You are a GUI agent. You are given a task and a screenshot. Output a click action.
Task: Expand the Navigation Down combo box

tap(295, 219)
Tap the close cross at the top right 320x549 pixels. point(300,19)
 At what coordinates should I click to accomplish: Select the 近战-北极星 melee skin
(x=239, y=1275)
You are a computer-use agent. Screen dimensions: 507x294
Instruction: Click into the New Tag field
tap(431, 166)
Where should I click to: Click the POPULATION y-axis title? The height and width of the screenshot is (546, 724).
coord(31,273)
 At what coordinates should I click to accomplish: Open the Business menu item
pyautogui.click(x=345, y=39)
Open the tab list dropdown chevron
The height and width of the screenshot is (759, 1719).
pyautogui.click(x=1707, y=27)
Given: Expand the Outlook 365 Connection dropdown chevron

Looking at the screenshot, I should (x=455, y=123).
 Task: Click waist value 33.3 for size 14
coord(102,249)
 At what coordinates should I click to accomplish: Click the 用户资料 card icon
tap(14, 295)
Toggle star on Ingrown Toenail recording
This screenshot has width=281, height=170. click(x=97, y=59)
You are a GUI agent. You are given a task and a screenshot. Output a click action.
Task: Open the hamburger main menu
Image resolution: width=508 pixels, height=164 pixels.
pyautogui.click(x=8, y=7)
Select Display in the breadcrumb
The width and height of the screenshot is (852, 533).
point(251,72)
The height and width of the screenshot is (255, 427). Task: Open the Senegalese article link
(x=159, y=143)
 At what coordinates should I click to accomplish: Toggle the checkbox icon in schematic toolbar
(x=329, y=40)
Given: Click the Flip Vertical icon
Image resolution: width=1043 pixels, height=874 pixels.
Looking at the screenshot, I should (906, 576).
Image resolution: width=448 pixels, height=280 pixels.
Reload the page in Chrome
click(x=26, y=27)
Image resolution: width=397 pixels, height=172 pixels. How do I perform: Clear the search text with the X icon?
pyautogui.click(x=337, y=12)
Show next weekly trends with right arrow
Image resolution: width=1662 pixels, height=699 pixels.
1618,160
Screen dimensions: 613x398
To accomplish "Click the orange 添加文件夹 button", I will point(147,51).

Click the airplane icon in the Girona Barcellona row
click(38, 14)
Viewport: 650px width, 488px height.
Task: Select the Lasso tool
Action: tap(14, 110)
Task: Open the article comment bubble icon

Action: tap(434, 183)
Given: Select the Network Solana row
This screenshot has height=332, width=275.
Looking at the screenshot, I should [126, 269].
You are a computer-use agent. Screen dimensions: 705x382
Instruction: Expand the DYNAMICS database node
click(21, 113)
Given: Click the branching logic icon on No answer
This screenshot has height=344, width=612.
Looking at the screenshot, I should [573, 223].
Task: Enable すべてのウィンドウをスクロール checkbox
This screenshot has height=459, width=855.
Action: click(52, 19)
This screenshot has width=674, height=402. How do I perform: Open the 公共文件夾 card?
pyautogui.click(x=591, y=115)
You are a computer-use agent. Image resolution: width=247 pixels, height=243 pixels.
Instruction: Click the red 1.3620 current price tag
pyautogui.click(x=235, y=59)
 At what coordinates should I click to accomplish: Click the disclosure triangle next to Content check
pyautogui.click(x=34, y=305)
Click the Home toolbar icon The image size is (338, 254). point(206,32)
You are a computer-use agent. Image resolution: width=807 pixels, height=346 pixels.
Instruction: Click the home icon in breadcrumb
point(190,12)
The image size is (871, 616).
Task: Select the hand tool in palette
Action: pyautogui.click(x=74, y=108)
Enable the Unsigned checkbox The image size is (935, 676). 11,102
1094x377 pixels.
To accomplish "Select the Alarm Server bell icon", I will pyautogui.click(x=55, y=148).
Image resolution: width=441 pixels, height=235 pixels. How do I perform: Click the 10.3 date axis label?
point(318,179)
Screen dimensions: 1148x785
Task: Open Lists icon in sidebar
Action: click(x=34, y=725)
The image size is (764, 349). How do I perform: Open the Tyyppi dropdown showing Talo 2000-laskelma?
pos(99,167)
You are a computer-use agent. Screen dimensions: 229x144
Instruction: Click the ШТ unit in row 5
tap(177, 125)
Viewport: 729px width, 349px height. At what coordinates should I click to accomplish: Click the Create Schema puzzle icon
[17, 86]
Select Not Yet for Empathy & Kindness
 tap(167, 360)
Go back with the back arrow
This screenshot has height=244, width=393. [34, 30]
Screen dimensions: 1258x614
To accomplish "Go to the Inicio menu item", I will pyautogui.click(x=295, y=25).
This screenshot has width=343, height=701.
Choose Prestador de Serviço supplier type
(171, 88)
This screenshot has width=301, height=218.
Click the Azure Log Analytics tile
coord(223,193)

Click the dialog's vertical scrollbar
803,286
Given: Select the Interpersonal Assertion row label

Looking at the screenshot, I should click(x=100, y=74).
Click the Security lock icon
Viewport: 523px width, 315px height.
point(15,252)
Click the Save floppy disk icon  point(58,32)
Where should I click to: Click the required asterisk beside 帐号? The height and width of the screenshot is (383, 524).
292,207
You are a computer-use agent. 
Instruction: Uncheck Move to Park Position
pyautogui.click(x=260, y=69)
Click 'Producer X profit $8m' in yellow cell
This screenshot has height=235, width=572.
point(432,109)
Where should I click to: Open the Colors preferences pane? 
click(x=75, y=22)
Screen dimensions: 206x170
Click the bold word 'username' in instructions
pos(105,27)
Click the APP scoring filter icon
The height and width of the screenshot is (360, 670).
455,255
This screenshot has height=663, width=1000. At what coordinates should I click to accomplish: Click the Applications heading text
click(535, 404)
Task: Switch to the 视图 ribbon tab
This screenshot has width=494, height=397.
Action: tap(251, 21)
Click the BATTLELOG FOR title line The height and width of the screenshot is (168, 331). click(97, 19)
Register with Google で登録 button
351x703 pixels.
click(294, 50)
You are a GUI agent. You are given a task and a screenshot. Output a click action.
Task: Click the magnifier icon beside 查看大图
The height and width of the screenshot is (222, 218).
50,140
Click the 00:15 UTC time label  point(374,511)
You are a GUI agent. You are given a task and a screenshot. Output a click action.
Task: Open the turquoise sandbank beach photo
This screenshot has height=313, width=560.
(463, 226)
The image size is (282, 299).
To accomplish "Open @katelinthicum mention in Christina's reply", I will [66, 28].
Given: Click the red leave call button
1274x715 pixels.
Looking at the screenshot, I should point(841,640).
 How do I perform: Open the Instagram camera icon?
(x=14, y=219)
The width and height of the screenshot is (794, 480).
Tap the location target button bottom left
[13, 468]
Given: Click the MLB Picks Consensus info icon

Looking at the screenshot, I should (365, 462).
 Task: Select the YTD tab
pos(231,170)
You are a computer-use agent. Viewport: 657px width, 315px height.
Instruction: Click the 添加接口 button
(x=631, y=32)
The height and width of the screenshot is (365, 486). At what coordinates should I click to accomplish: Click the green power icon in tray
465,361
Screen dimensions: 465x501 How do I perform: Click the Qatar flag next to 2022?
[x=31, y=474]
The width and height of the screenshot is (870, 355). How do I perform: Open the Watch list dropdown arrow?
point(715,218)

------------------------

From the data above, copy each line that has the string "right".

Tap the close cross at the top right 320x549 pixels. point(300,19)
Show next weekly trends with right arrow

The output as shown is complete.